(Texto)
Atavismos: da Igreja Católica e referendos – II
Em causa estão não só a ausência de referências ao catolicismo no Preâmbulo do novo Estatuto de Autonomia mas essencialmente os desvios flagrantes do novo texto em relação à interpretação católica dos Direitos Humanos, que se traduzem para os prelados simplesmente no Direito da Igreja impor a todos os seus atavismos.
De facto, são inadmíssiveis para a Igreja as políticas de promoção de igualdade de género abundantemente expressas em todo o texto, uma abominável «concessão à ideologia de género vigente» contrária aos «fundamentos antropológicos da diferenciação de sexos».

(Instrução) Indique se cada afirmação concorda com o texto sobre a Igreja Católica e o novo Estatuto de Autonomia. Responda sim ou não e cite as palavras do texto que o decidem. (a) O Preâmbulo do novo Estatuto de Autonomia contém referências ao catolicismo. (b) As políticas de promoção de igualdade de género aparecem apenas num ponto isolado do novo texto. (c) A Igreja considera essas políticas contrárias aos fundamentos antropológicos da diferenciação de sexos.

[Registos de origem]
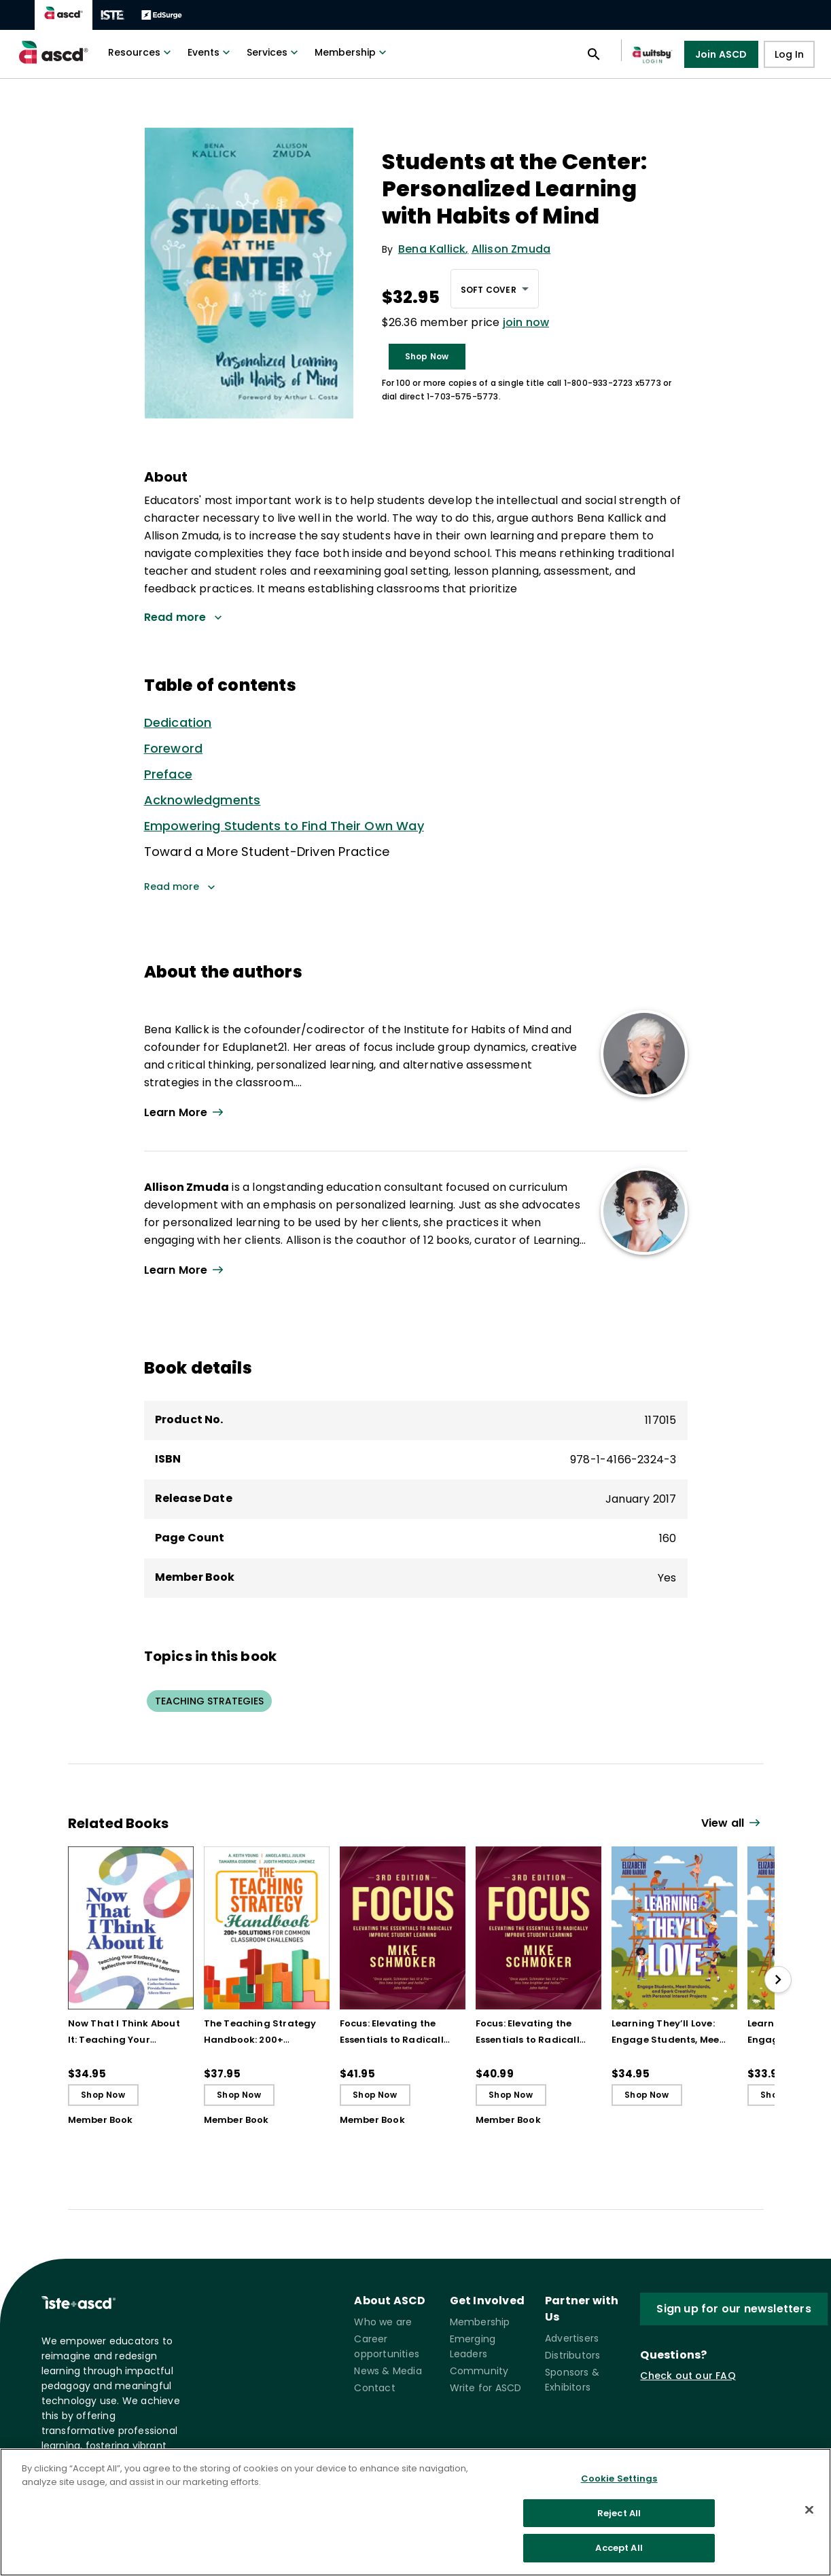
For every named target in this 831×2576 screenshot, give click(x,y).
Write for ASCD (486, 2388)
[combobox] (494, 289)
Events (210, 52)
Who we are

(Resultado)
(a) Não: "a ausência de referências ao catolicismo no Preâmbulo do novo Estatuto de Autonomia".
(b) Não: "abundantemente expressas em todo o texto".
(c) Sim: "contrária aos «fundamentos antropológicos da diferenciação de sexos»".